Может – это его первая и единственная возможность.
Бля
Наконец, он говорит сиплым голосом:
– Это уж точно не было какой-то гребаной проверкой… – но тут же морщится, признавая – потому что правда, значит, правда: – То есть, да, ладно, мне было любопытно, поведешься ты или нет, и по итогу пришлось признать – это все-таки было больно, думать, что ты меня не узнал.
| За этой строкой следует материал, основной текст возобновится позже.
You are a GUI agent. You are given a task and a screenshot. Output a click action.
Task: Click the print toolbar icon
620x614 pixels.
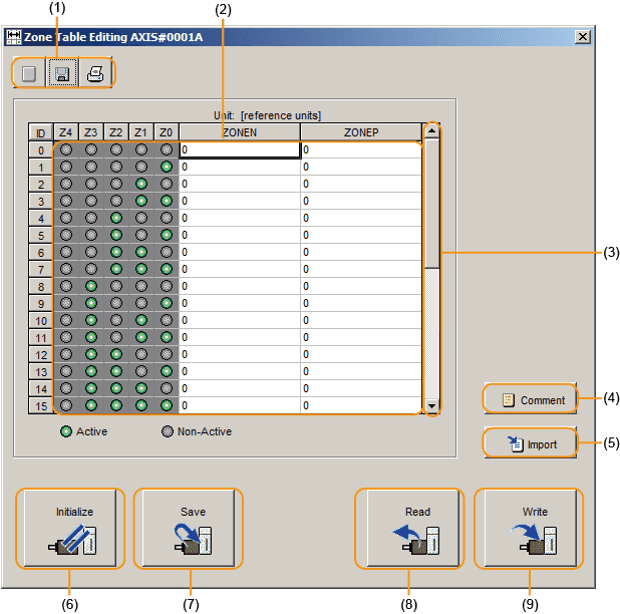(x=94, y=73)
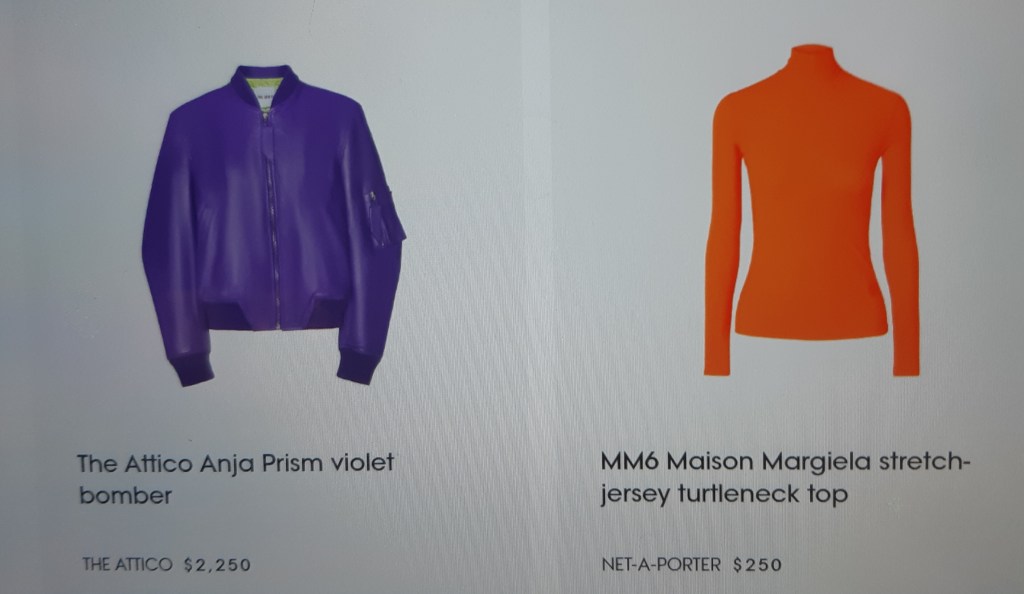Viewport: 1024px width, 594px height.
Task: Click the bomber jacket's front zipper
Action: [x=273, y=219]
Но никакие проверки правда не были целью, Мегуми, – спешит вновь акцентировать внимание Сукуна, видя, как хмуро сходятся его брови к переносице.
Боясь того, что Мегуми сейчас не выдержит и пошлет его, решив, что нахрен ему надо все эти оправдания слушать – он спешно говорит дальше:
– Я просто услышал, случайно услышал ваш разговор с Юджи. Тот, где ты упомянул, что точно нас никогда не перепутаешь. И сказал себе, что воспринял это, как вызов. Что вот и просмотрим, так ли это на практике. Но на самом деле… Бля, Мегуми. На самом деле я просто воспользовался шансом, – признает Сукуна, вытаскивая из себя слова, кажется, вместе с гребаными внутренностями, испытывая отвращение к самому себе. – Я никогда не хотел быть Юджи, меня бесило, что нас с ним путают, хотя кроме внешности в нас нет ни черта похожего – но, очевидно, большинству на это совершенно поебать. А сейчас мне вдруг впервые за всю гребаную жизнь захотелось узнать, каково же это, быть им. Из-за тебя. Потому что я хотел узнать, каково это, когда ты становишься таким расслабленным и открытым, как с ним. Когда ты так мягко смотришь, как на него. Когда ты так легко касаешься и позволяешь касаться себя. И я знаю, что все это – дружеское и платоническое. Знаю, что мы с тобой тоже друзья, и это прекрасно, я невъебенно ценю нашу дружбу, но…
Гребаное но.
Как же сильно Сукуна хотел бы, чтобы этого но не было – но оно есть, а Мегуми заслуживает услышать всю правду полностью, от первого до последнего слова.
Так что он заставляет себя тише, сдавленней продолжить:
– Но со мной ты никогда таким расслабленным не бываешь. Если я случайно коснусь тебя – ты, может, и не одергиваешься, но все же напрягаешься. Со мной тебе не так легко и спокойно, как с ним. И я просто хотел узнать…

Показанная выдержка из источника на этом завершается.